WHAT YOU ARE ASKED TO DO ▸
Reproduce, please, the line that holds "The width and" and all later lines through the end of the entries below, exactly; omit pictures.

DATA FOR THIS TASK ▸

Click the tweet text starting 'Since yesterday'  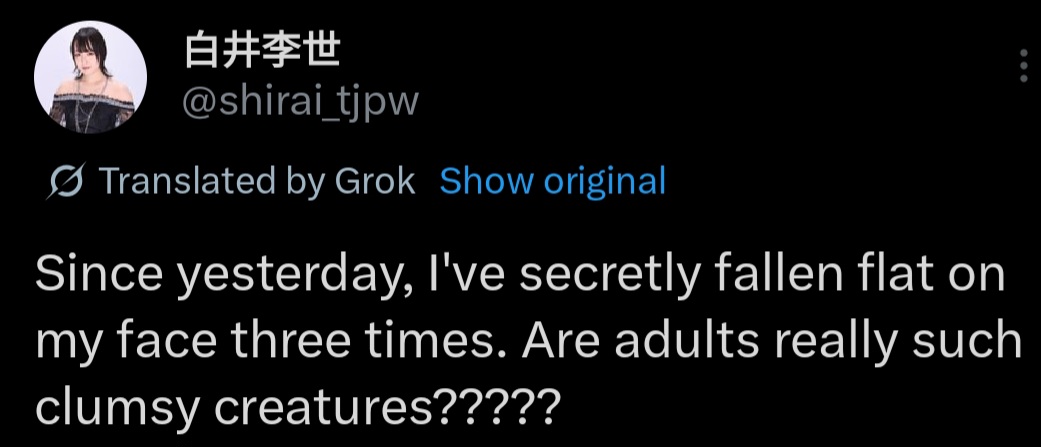[x=518, y=277]
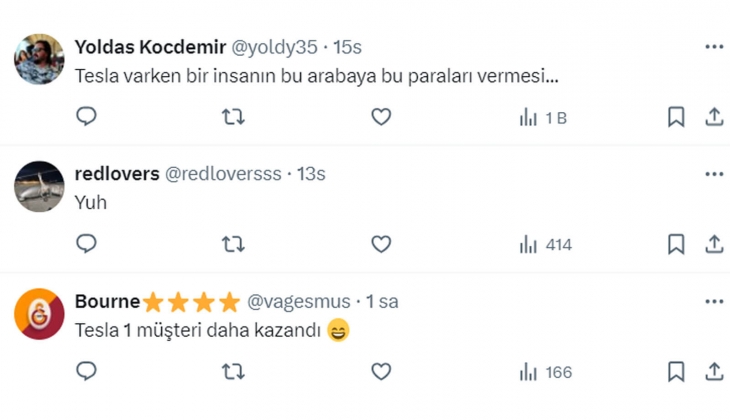View analytics showing 1 B views
The image size is (730, 420).
click(543, 117)
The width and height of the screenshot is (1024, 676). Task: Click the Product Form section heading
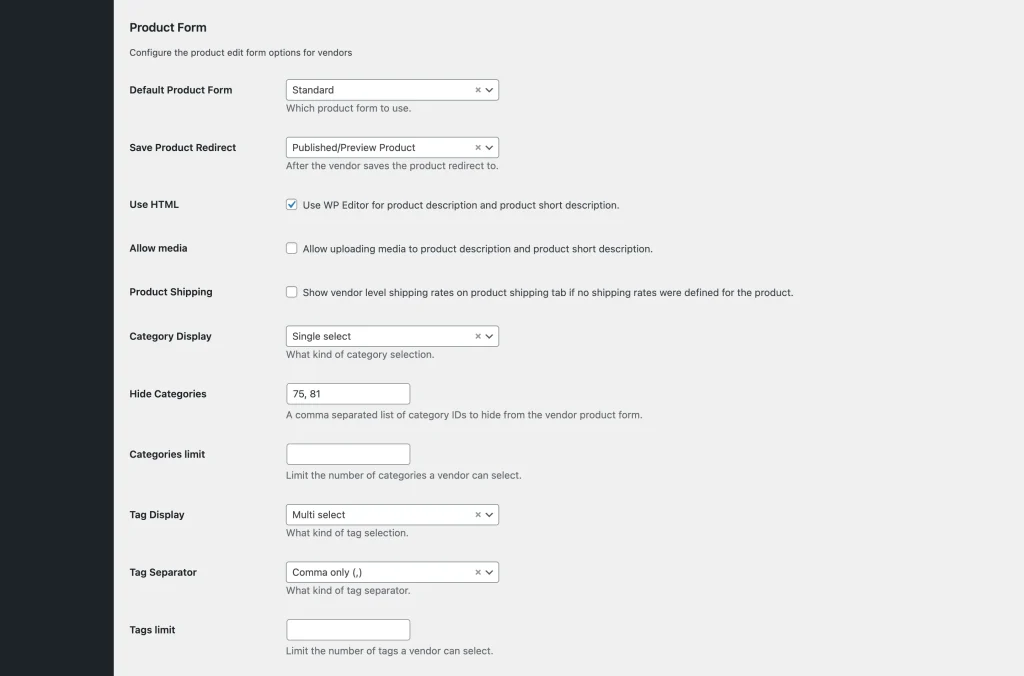coord(168,27)
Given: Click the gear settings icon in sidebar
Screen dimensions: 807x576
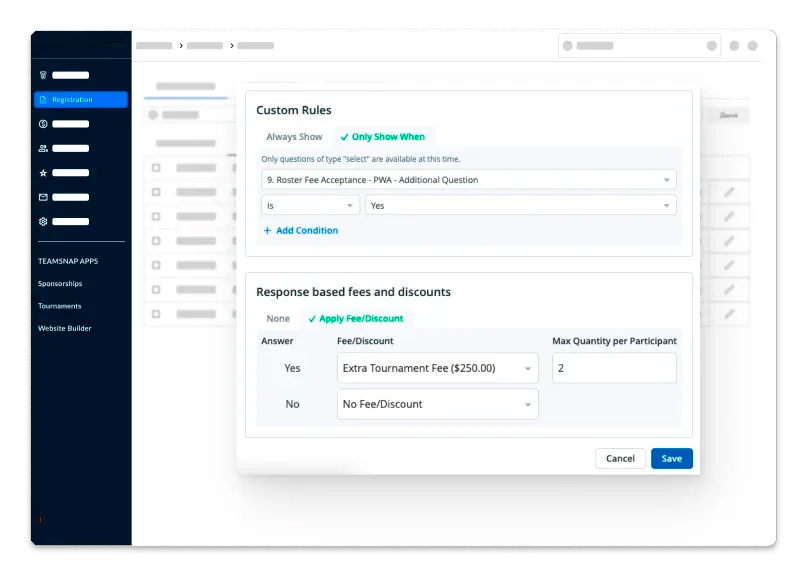Looking at the screenshot, I should [x=43, y=221].
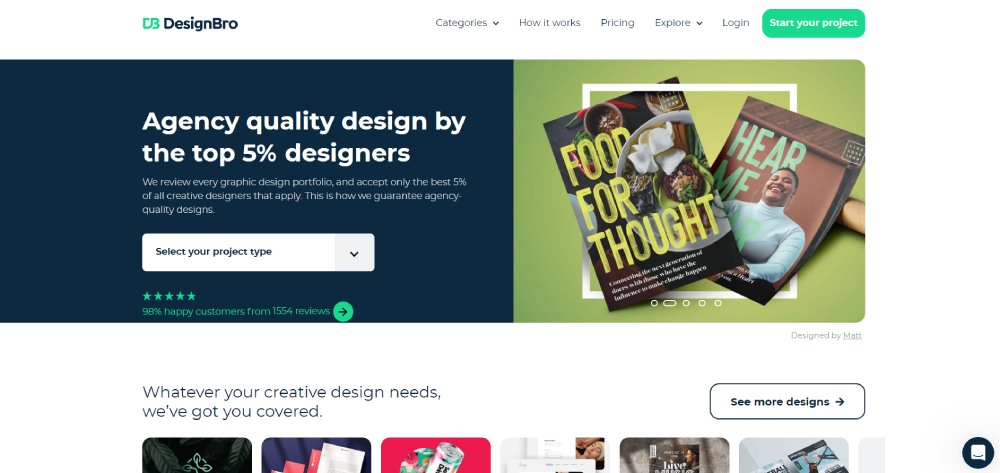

RESPONSE AREA ▸
The width and height of the screenshot is (1024, 676). Task: Click the Product Form section heading
coord(168,27)
Given: Click the gear settings icon in sidebar
Screen dimensions: 807x576
Looking at the screenshot, I should [x=43, y=221].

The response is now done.